Washington sejauh ini tidak mengungkap delapan importir minyak Iran. Tapi, China, India, Korea Selatan, Turki, Italia, Uni Emirat Arab, dan Jepang sudah lama menjadi pengimpor terbesar minyak Iran. Taiwan hanya sesekali membeli minyak dari Iran.

 

Simak video pilihan berikut:

2 dari 2 halaman

Respons Iran

Merespons sanksi 5 November, Presiden Iran Hassan Rouhani bersumpah akan melanggarnya. Ia mengatakan, "Amerika ingin mengurangi penjualan minyak Iran ... tetapi kami akan terus menjual minyak kami ... untuk menghentikan sanksi," kata Rouhani kepada para ekonom dalam sebuah pertemuan yang disiarkan langsung di televisi pemerintah, Senin 5 November.

Kepercayaan diri Rouhani turut didukung oleh Uni Eropa, yang mengusulkan agar perusahaan global tetap berdagang dengan Iran meskipun ada sanksi baru ini.

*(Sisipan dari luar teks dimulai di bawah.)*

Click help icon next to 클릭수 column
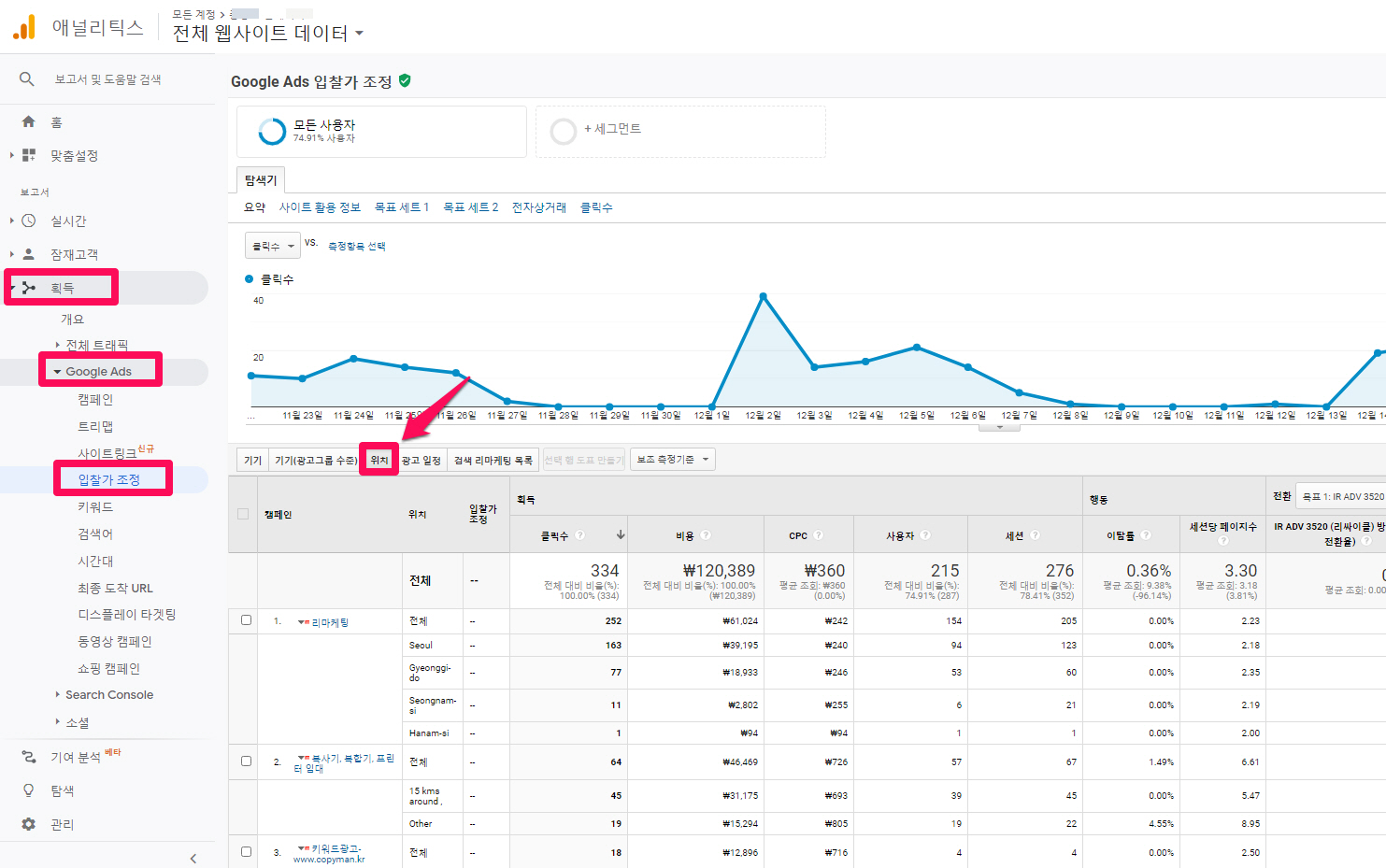 (580, 535)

Eropa juga telah memperjelas niat mereka untuk tidak mengikuti jejak AS.

Tapi, nada optimisnya sangat kontras dengan kekacauan ekonomi yang meluas yang dialami Iran selama 12 bulan terakhir, termasuk menukiknya nilai mata uang rial, goyahnya tim ekonomi Presiden Hassan Rouhani--yang melihat beberapa menteri senior diberhentikan-- dan protes nasional terhadap kenaikan harga dan kondisi ekonomi yang mengerikan.

Berdasarkan angka-angka dari Organisasi Negara Pengekspor Minyak (OPEC), ekspor minyak Iran mencapai US$ 52.728 miliar pada tahun 2017. Ekspor minyak mentahnya mencapai 2.125.000 barel per hari pada tahun yang sama, sementara ekspor gas alamnya mencapai 12,9 miliar meter kubik.

Angka-angka itu, bagaimana pun, telah menurun pada tahun ini.

Di India, misalnya, impor minyak mentah dari Iran turun dari 690.000 barel per hari pada bulan Mei 2018, menjadi sekitar 400.000 barel per hari pada bulan Agustus 2018, kata Vandana Hari, seorang analis pasar minyak global yang berbasis di Singapura, seperti dikutip dari Al Jazeera.

Ekspor energi Iran menyumbang hingga 80 persen dari pendapatan negara itu, menurut Badan Informasi Energi AS, sehingga sanksi akan menghujam keras keuangan dan orang-orang di Negeri Para Mullah.